» **Detalhes da tarefa**: Reescreva as linhas a partir da que contém "Given: Click the $6b axis label" até o fim, trocando "Export Group File" por "Import Group File" e mantendo todo o resto igual. Não inclua as imagens na resposta.
>>>
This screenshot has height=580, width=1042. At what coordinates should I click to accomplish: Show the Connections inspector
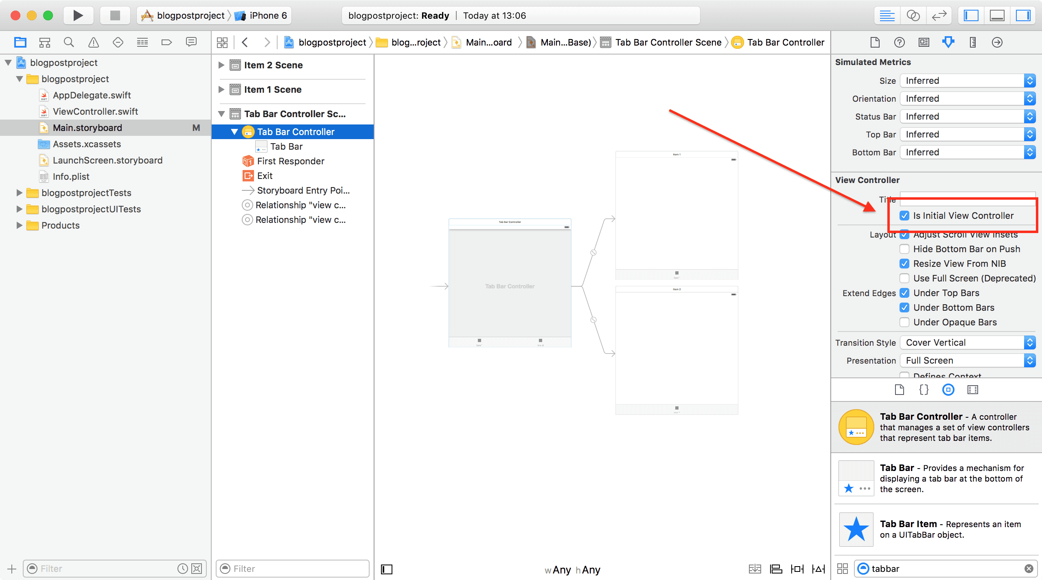[x=997, y=42]
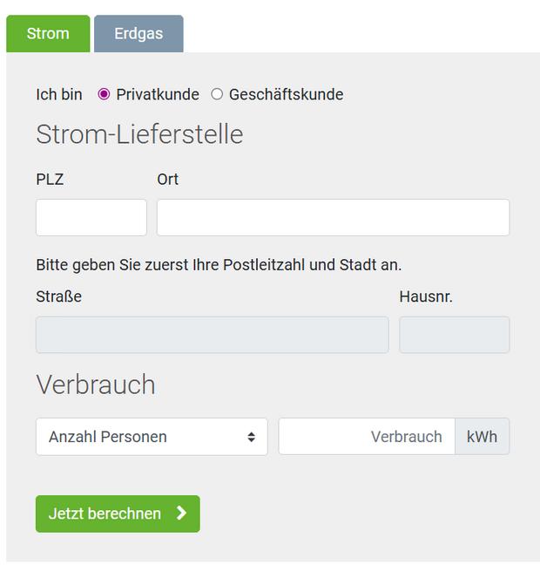Click the Hausnr. field label
This screenshot has height=565, width=540.
coord(426,296)
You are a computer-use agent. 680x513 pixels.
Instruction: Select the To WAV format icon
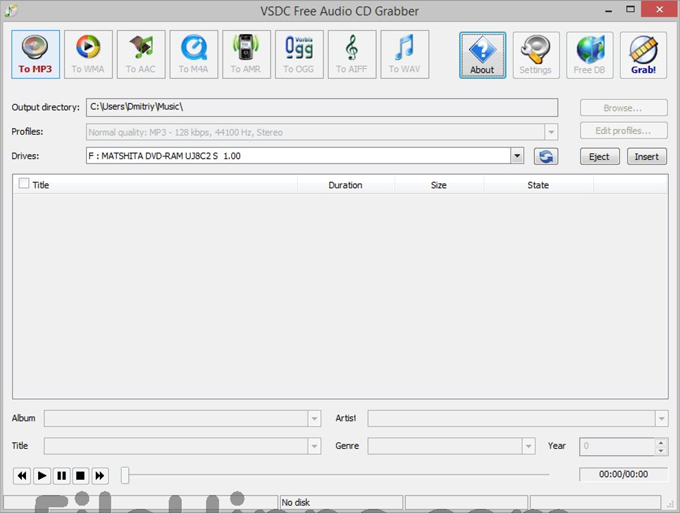(404, 54)
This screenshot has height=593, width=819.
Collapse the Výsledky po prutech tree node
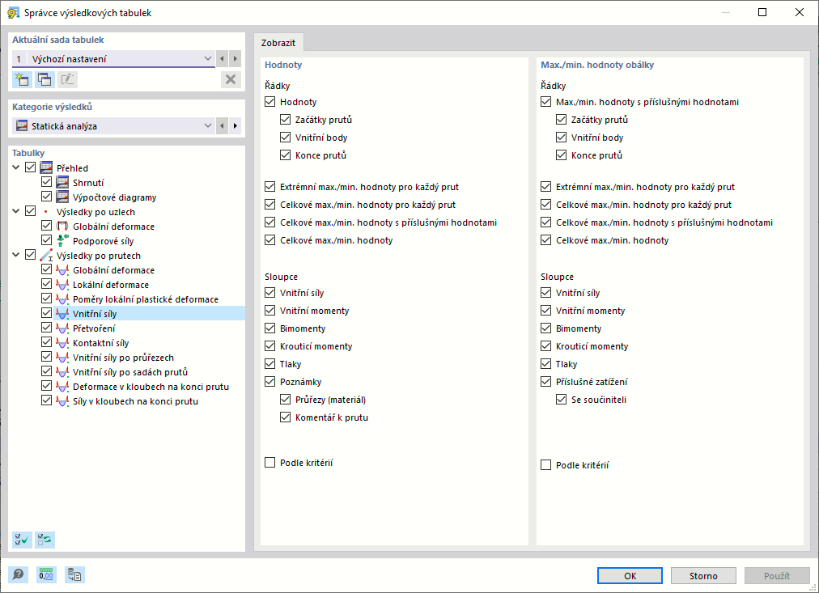[x=17, y=256]
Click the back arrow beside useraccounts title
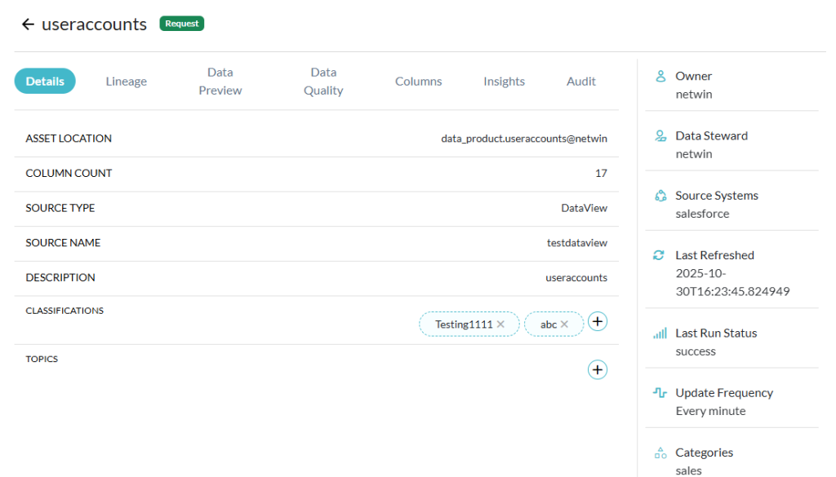 coord(29,24)
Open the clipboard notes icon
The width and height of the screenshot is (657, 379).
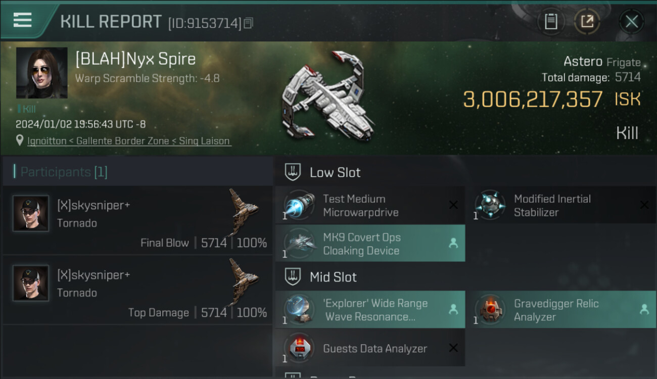point(550,21)
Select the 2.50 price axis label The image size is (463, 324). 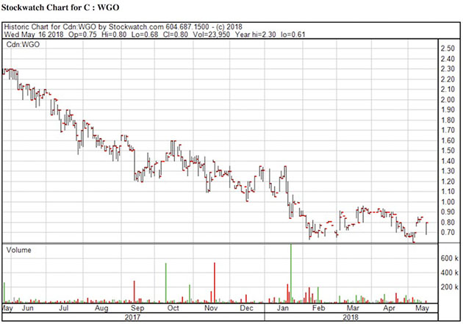pyautogui.click(x=447, y=48)
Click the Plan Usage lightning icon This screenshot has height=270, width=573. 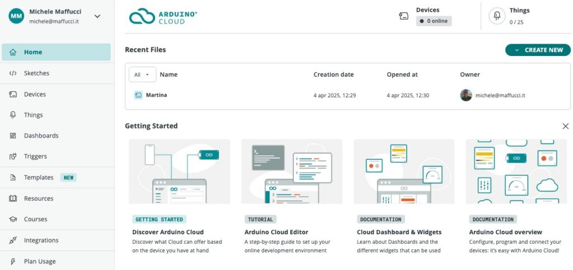(13, 261)
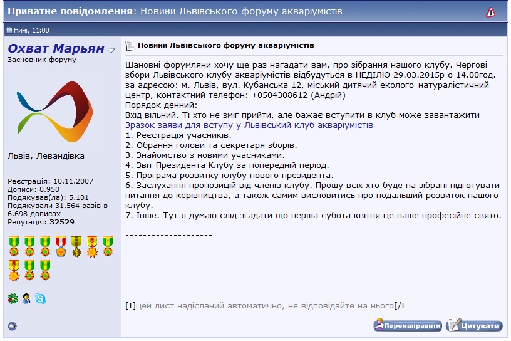Click the Skype contact icon
Viewport: 511px width, 341px height.
[40, 298]
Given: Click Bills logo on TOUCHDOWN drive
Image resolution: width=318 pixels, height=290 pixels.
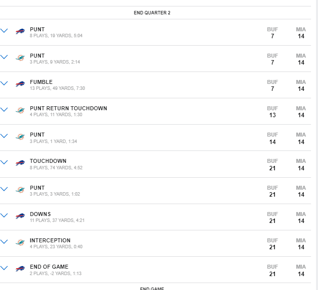Looking at the screenshot, I should click(x=20, y=163).

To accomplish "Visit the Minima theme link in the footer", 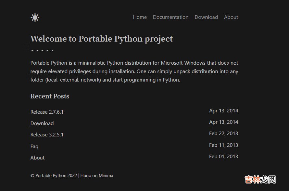I will 106,176.
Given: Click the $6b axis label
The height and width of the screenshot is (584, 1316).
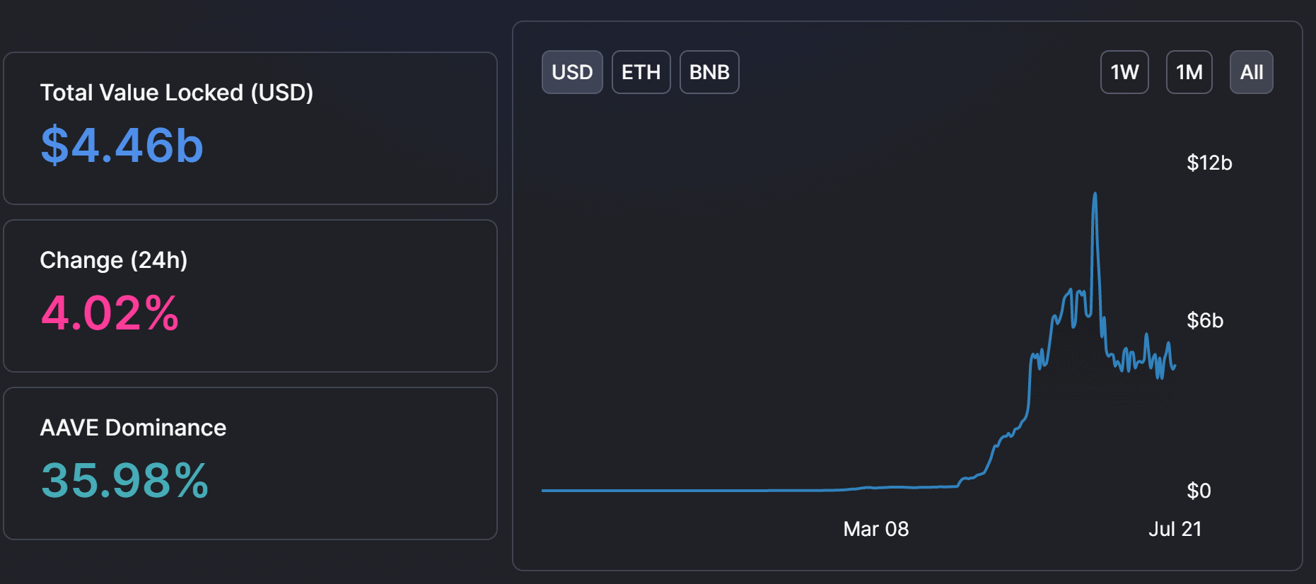Looking at the screenshot, I should click(1205, 320).
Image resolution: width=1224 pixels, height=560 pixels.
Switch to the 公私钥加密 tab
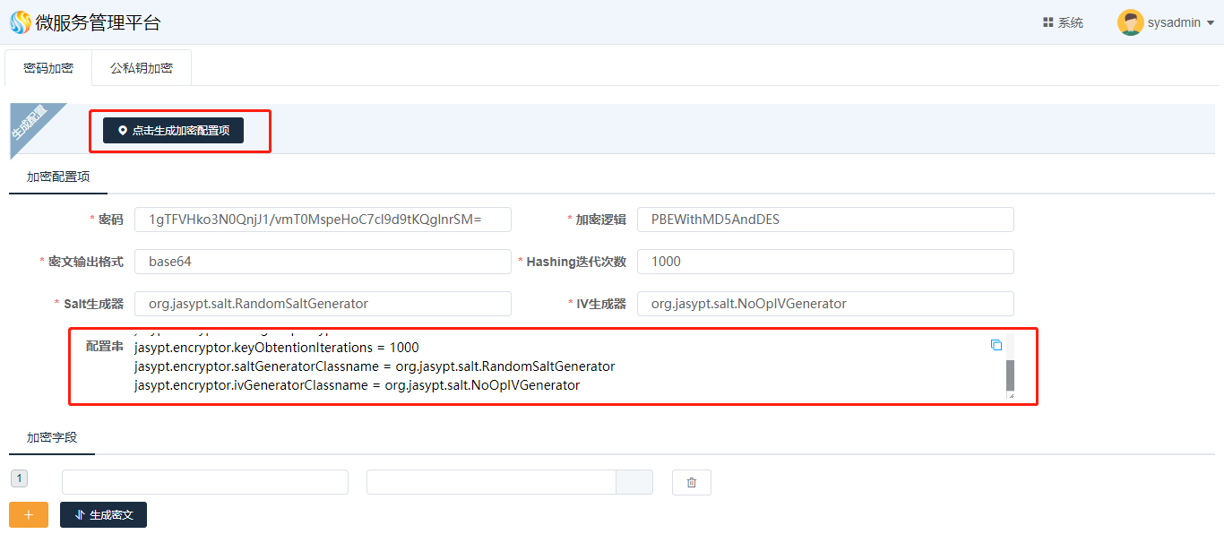pyautogui.click(x=142, y=68)
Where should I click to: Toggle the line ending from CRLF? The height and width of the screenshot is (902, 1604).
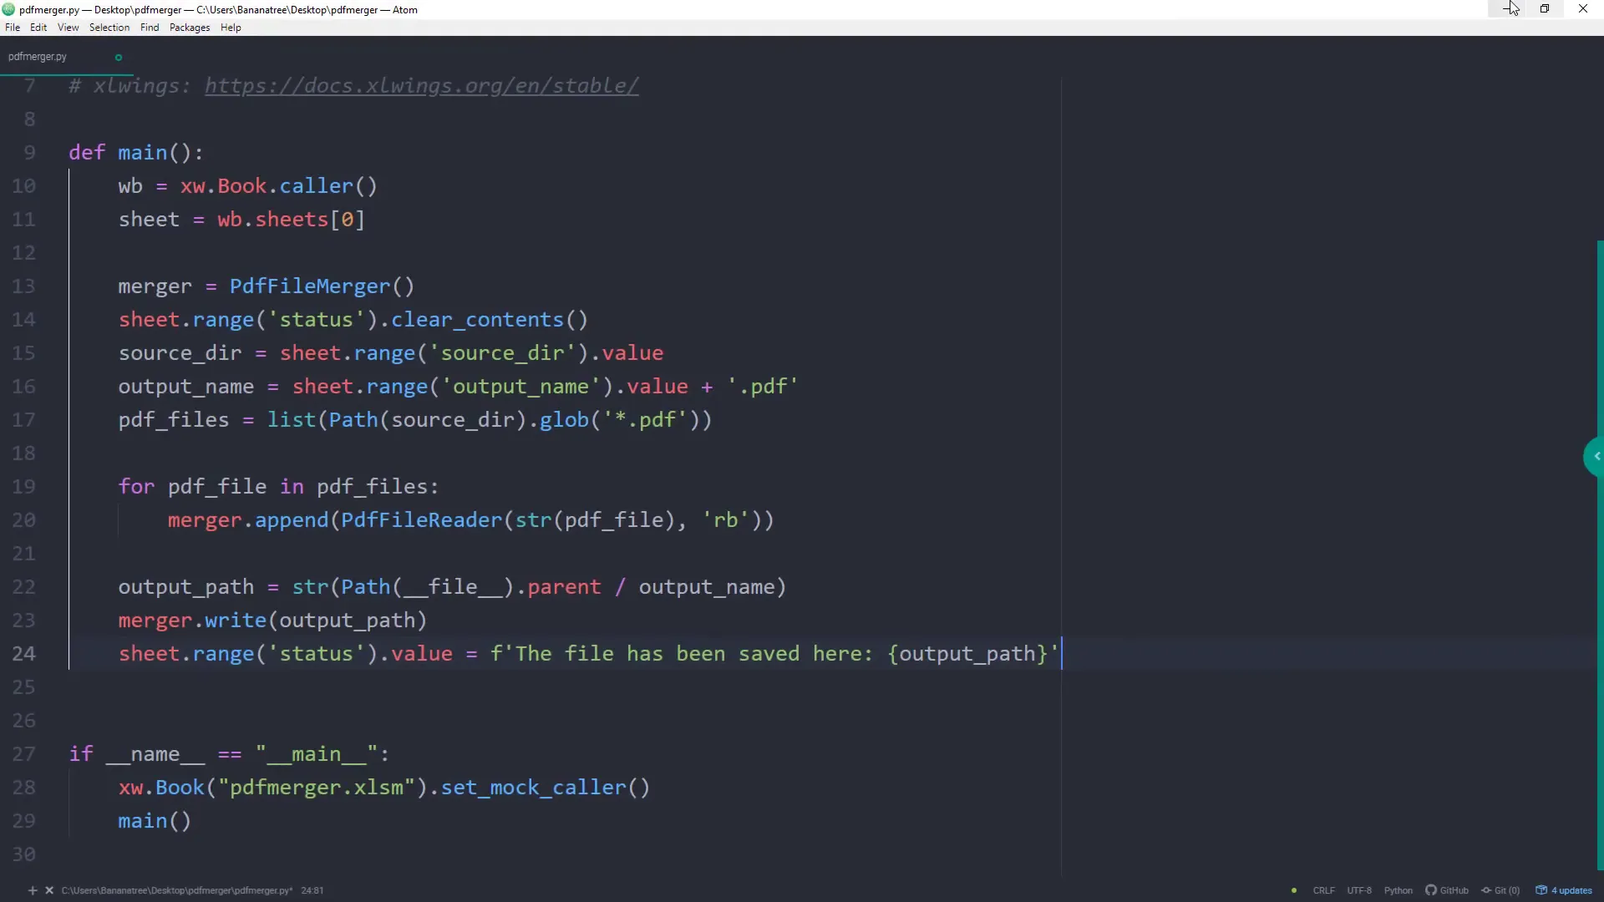point(1325,890)

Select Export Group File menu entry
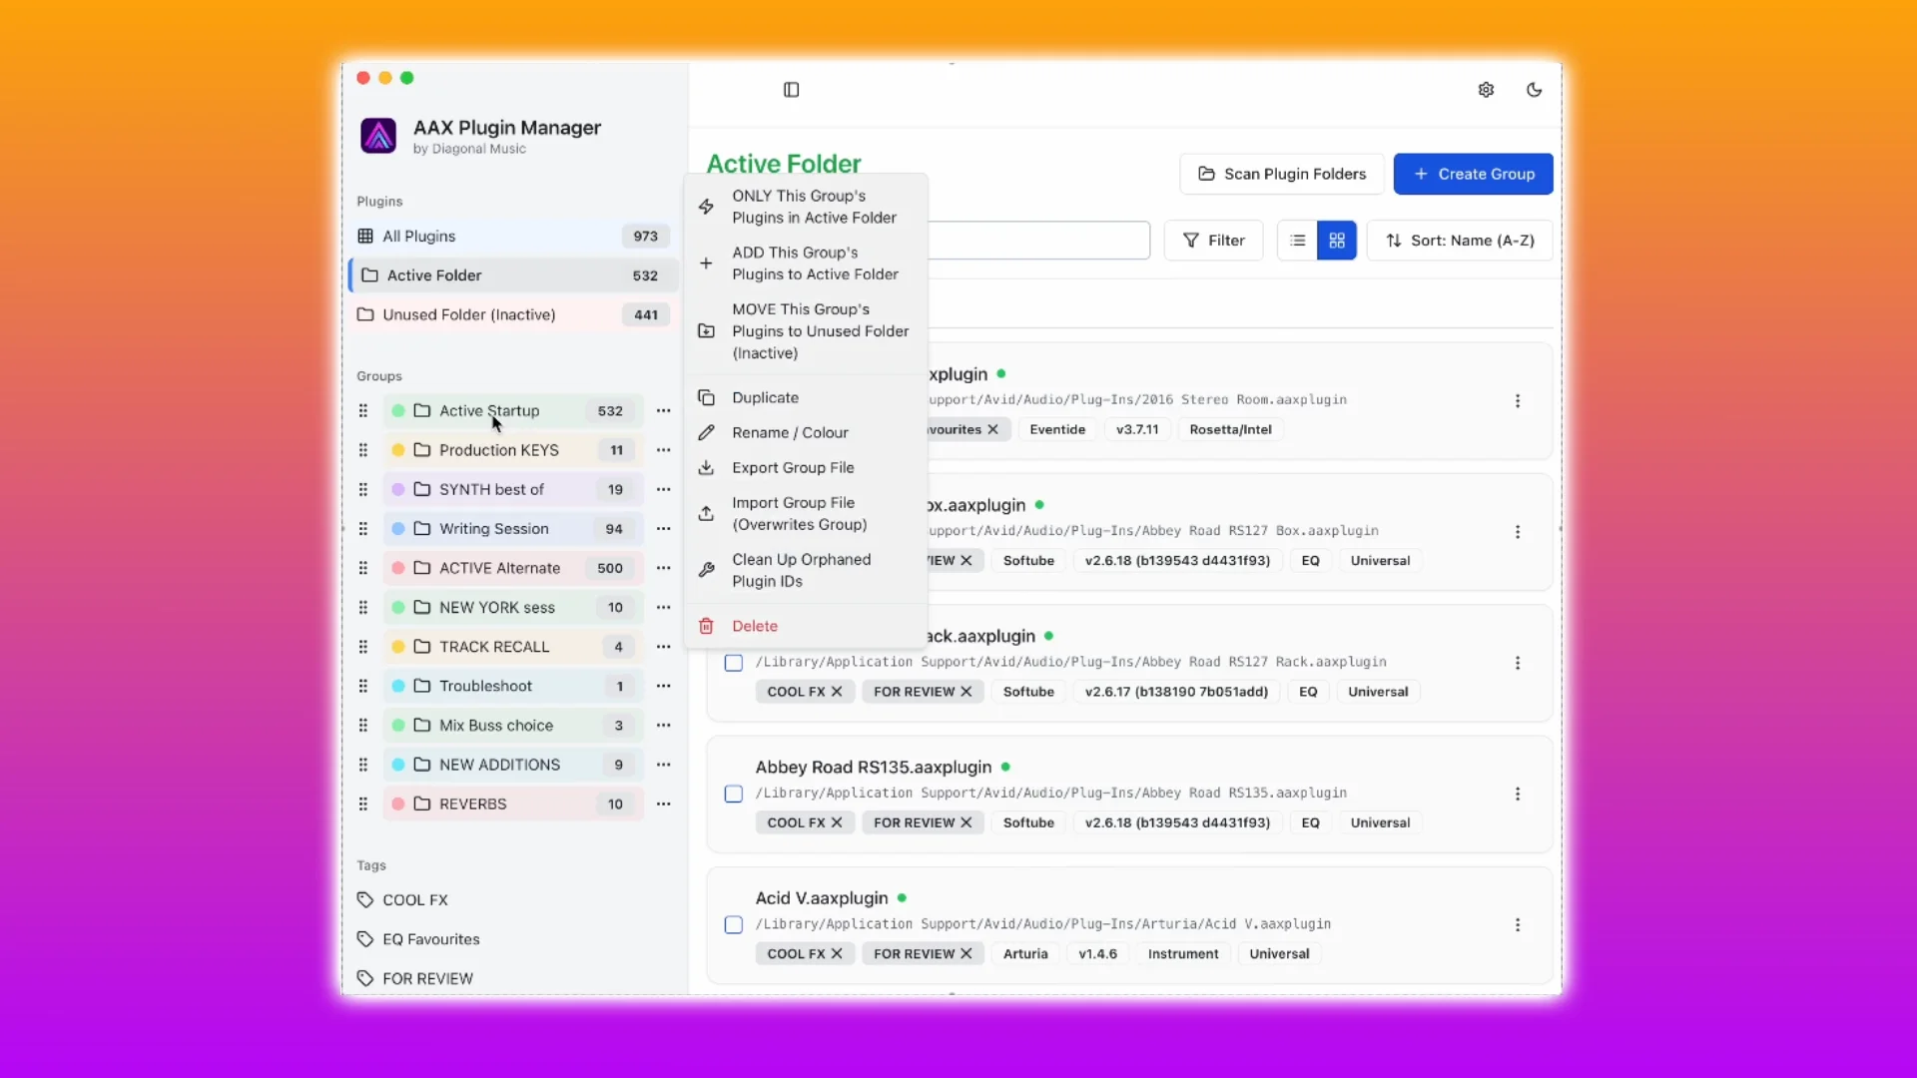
<<<
» **Resultado da tarefa**:
Given: Click the $6b axis label
The height and width of the screenshot is (584, 1316).
Looking at the screenshot, I should click(1205, 320).
Image resolution: width=1224 pixels, height=560 pixels.
Switch to the 公私钥加密 tab
pyautogui.click(x=142, y=68)
Where should I click to: Toggle the line ending from CRLF? The height and width of the screenshot is (902, 1604).
point(1325,890)

Select Import Group File menu entry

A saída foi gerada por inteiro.